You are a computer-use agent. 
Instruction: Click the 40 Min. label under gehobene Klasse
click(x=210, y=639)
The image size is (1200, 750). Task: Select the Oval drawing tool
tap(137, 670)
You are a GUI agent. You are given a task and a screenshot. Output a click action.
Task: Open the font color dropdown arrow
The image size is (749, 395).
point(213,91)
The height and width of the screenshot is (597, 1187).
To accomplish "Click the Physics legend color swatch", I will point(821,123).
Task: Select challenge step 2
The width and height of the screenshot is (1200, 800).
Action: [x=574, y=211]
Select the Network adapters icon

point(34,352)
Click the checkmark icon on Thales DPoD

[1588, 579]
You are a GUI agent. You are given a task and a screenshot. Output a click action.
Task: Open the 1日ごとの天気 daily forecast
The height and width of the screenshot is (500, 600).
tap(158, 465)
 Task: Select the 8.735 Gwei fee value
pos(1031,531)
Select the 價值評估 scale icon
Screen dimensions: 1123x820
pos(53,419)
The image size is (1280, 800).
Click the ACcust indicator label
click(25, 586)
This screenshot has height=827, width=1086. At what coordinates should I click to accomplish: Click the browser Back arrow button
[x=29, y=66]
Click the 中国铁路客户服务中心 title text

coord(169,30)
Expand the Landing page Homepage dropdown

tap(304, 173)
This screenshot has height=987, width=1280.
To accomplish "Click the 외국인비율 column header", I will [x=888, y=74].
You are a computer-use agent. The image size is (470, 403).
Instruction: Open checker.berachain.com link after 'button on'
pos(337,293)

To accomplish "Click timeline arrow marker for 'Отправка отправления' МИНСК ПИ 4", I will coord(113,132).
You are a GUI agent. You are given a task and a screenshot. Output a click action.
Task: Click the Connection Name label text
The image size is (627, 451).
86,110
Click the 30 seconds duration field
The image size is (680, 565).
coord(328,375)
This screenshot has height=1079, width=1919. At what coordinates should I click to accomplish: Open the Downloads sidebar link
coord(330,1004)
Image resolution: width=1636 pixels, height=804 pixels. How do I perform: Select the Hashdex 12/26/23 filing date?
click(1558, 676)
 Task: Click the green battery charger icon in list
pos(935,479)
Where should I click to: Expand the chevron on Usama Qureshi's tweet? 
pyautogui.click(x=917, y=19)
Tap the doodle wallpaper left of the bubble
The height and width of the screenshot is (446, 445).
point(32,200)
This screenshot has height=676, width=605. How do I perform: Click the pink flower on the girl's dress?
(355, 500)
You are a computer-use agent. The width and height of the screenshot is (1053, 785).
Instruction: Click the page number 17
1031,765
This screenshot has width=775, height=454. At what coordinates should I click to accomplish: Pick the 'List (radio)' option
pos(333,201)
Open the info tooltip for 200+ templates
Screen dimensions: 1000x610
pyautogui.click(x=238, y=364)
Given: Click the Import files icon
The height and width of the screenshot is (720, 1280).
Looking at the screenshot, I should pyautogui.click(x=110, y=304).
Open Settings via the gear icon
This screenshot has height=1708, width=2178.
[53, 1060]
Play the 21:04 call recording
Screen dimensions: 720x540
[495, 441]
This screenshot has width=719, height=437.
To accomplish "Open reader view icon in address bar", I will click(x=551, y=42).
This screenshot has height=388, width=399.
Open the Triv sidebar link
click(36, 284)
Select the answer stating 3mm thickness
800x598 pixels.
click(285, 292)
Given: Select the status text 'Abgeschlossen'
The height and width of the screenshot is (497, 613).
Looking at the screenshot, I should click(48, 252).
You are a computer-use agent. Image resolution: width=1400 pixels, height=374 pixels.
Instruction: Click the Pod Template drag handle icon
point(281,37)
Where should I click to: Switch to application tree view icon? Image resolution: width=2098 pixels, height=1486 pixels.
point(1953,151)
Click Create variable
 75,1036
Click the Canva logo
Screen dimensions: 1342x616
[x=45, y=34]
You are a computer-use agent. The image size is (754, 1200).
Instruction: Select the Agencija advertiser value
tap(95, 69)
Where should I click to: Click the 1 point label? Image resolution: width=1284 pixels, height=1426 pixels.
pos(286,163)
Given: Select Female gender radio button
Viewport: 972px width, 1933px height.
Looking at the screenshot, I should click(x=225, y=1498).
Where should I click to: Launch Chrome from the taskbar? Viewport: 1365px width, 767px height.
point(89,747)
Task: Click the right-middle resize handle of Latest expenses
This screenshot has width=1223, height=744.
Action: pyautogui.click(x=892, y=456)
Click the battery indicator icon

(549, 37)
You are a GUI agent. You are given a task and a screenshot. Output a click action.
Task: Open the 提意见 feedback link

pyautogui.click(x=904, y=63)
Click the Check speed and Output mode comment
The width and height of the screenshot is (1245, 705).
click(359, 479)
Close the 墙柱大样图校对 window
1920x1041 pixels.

-=-=-

# [WHAT IS BEING ASKED]
Could you repeat all of the rows above with "Network adapters" swapped for "Display adapters", changing nothing else?

# [EXERCISE RESULT]
You are a computer-use agent. 
Instruction: Click the 40 Min. label under gehobene Klasse
click(x=210, y=639)
The image size is (1200, 750). Task: Select the Oval drawing tool
tap(137, 670)
You are a GUI agent. You are given a task and a screenshot. Output a click action.
Task: Open the font color dropdown arrow
The image size is (749, 395).
point(213,91)
The height and width of the screenshot is (597, 1187).
To accomplish "Click the Physics legend color swatch", I will point(821,123).
Task: Select challenge step 2
The width and height of the screenshot is (1200, 800).
Action: [x=574, y=211]
Select the Display adapters icon

point(34,352)
Click the checkmark icon on Thales DPoD

[1588, 579]
You are a GUI agent. You are given a task and a screenshot. Output a click action.
Task: Open the 1日ごとの天気 daily forecast
The height and width of the screenshot is (500, 600).
tap(158, 465)
 Task: Select the 8.735 Gwei fee value
pos(1031,531)
Select the 價值評估 scale icon
Screen dimensions: 1123x820
pos(53,419)
The image size is (1280, 800).
Click the ACcust indicator label
click(25, 586)
This screenshot has height=827, width=1086. At what coordinates should I click to accomplish: Click the browser Back arrow button
[x=29, y=66]
Click the 中国铁路客户服务中心 title text

coord(169,30)
Expand the Landing page Homepage dropdown

tap(304, 173)
This screenshot has height=987, width=1280.
To accomplish "Click the 외국인비율 column header", I will [x=888, y=74].
You are a computer-use agent. The image size is (470, 403).
Instruction: Open checker.berachain.com link after 'button on'
pos(337,293)

To accomplish "Click timeline arrow marker for 'Отправка отправления' МИНСК ПИ 4", I will coord(113,132).
You are a GUI agent. You are given a task and a screenshot. Output a click action.
Task: Click the Connection Name label text
The image size is (627, 451).
86,110
Click the 30 seconds duration field
The image size is (680, 565).
coord(328,375)
This screenshot has height=1079, width=1919. At what coordinates should I click to accomplish: Open the Downloads sidebar link
coord(330,1004)
Image resolution: width=1636 pixels, height=804 pixels. How do I perform: Select the Hashdex 12/26/23 filing date?
click(1558, 676)
 Task: Click the green battery charger icon in list
pos(935,479)
Where should I click to: Expand the chevron on Usama Qureshi's tweet? 
pyautogui.click(x=917, y=19)
Tap the doodle wallpaper left of the bubble
The height and width of the screenshot is (446, 445).
point(32,200)
This screenshot has height=676, width=605. How do I perform: Click the pink flower on the girl's dress?
(355, 500)
You are a computer-use agent. The width and height of the screenshot is (1053, 785).
Instruction: Click the page number 17
1031,765
This screenshot has width=775, height=454. At what coordinates should I click to accomplish: Pick the 'List (radio)' option
pos(333,201)
Open the info tooltip for 200+ templates
Screen dimensions: 1000x610
pyautogui.click(x=238, y=364)
Given: Click the Import files icon
The height and width of the screenshot is (720, 1280).
Looking at the screenshot, I should pyautogui.click(x=110, y=304).
Open Settings via the gear icon
This screenshot has height=1708, width=2178.
[53, 1060]
Play the 21:04 call recording
Screen dimensions: 720x540
[495, 441]
This screenshot has width=719, height=437.
To accomplish "Open reader view icon in address bar", I will click(x=551, y=42).
This screenshot has height=388, width=399.
Open the Triv sidebar link
click(36, 284)
Select the answer stating 3mm thickness
800x598 pixels.
click(285, 292)
Given: Select the status text 'Abgeschlossen'
The height and width of the screenshot is (497, 613).
Looking at the screenshot, I should click(48, 252).
You are a computer-use agent. Image resolution: width=1400 pixels, height=374 pixels.
Instruction: Click the Pod Template drag handle icon
point(281,37)
Where should I click to: Switch to application tree view icon? Image resolution: width=2098 pixels, height=1486 pixels.
point(1953,151)
Click Create variable
 75,1036
Click the Canva logo
Screen dimensions: 1342x616
[x=45, y=34]
You are a computer-use agent. The image size is (754, 1200).
Instruction: Select the Agencija advertiser value
tap(95, 69)
Where should I click to: Click the 1 point label? Image resolution: width=1284 pixels, height=1426 pixels.
pos(286,163)
Given: Select Female gender radio button
Viewport: 972px width, 1933px height.
Looking at the screenshot, I should click(x=225, y=1498).
Where should I click to: Launch Chrome from the taskbar? Viewport: 1365px width, 767px height.
point(89,747)
Task: Click the right-middle resize handle of Latest expenses
This screenshot has width=1223, height=744.
Action: pyautogui.click(x=892, y=456)
Click the battery indicator icon

(549, 37)
You are a GUI agent. You are given a task and a screenshot. Output a click action.
Task: Open the 提意见 feedback link

pyautogui.click(x=904, y=63)
Click the Check speed and Output mode comment
The width and height of the screenshot is (1245, 705).
click(359, 479)
Close the 墙柱大样图校对 window
1920x1041 pixels.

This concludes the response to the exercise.